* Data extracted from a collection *
▬▬▬
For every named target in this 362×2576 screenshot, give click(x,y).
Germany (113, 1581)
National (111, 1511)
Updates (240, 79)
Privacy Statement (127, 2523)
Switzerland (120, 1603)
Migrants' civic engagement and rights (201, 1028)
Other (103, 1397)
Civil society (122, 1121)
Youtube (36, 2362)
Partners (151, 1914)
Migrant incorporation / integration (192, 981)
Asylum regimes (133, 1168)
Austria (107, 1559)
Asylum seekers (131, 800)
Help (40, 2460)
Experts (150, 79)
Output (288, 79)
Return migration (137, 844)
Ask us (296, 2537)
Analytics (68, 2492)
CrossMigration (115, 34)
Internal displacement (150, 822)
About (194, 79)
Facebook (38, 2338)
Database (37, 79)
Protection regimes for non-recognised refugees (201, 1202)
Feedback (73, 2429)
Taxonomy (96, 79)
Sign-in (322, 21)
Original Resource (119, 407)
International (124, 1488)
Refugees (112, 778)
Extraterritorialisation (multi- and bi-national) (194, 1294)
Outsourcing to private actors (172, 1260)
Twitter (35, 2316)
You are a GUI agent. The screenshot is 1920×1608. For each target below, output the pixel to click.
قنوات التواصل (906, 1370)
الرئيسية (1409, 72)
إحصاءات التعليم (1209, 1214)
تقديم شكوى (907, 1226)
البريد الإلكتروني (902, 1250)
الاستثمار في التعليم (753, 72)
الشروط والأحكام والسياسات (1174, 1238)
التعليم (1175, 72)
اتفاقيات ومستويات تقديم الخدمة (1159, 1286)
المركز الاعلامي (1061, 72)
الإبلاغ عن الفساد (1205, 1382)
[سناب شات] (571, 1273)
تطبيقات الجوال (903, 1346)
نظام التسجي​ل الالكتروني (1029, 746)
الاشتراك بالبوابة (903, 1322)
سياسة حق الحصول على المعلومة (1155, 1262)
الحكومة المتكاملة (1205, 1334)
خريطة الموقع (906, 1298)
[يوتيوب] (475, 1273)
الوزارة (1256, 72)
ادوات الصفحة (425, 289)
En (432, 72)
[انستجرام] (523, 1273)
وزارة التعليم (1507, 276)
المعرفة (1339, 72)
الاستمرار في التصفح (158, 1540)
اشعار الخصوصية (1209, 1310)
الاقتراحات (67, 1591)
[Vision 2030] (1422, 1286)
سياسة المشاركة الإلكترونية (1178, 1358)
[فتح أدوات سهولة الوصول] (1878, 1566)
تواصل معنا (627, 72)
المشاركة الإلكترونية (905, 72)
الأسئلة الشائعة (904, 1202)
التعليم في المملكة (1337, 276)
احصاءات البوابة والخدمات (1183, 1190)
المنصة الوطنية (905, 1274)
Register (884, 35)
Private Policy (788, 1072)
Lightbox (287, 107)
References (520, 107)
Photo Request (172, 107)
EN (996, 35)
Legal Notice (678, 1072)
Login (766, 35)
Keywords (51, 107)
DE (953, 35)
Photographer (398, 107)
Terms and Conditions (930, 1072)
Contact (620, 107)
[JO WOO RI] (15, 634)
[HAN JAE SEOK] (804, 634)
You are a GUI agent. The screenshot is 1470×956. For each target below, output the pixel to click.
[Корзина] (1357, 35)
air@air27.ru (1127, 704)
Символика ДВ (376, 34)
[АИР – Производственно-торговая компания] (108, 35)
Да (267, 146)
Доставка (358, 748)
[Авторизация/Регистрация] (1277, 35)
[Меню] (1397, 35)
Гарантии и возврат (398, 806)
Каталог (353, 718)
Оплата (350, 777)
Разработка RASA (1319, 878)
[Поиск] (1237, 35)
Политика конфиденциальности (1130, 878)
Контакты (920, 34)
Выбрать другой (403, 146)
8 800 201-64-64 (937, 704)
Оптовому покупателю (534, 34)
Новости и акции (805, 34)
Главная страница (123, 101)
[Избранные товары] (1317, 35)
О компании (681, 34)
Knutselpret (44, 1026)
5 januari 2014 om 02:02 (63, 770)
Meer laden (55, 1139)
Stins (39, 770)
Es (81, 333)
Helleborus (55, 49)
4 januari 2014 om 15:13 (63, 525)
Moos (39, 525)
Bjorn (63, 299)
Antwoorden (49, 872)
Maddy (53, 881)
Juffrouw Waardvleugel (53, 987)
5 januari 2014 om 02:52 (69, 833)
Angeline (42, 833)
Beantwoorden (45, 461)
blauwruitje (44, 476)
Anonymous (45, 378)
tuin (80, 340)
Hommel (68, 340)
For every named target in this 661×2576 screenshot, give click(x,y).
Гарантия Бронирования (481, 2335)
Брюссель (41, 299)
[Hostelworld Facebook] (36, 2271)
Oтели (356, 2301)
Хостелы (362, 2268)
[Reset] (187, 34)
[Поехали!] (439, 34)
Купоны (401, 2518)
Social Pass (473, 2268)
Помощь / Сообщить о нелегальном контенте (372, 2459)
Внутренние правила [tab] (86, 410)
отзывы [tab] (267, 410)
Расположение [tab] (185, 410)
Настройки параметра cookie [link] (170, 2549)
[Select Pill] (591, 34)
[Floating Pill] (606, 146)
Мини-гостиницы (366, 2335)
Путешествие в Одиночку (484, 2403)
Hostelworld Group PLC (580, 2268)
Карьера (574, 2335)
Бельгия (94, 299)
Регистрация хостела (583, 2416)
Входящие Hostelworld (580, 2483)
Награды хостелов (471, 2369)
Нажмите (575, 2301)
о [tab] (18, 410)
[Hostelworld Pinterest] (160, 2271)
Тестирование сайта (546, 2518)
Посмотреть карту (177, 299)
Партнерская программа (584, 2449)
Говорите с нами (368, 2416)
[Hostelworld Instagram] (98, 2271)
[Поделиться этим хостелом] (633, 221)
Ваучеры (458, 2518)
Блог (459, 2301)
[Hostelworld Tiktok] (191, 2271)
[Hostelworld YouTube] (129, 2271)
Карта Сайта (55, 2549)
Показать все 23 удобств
▬▬▬
* DESCRIPTION OF THE TASK *
Lines in the data above may contain the word "التعليم"; count them and give only the number.

* RESPONSE *
5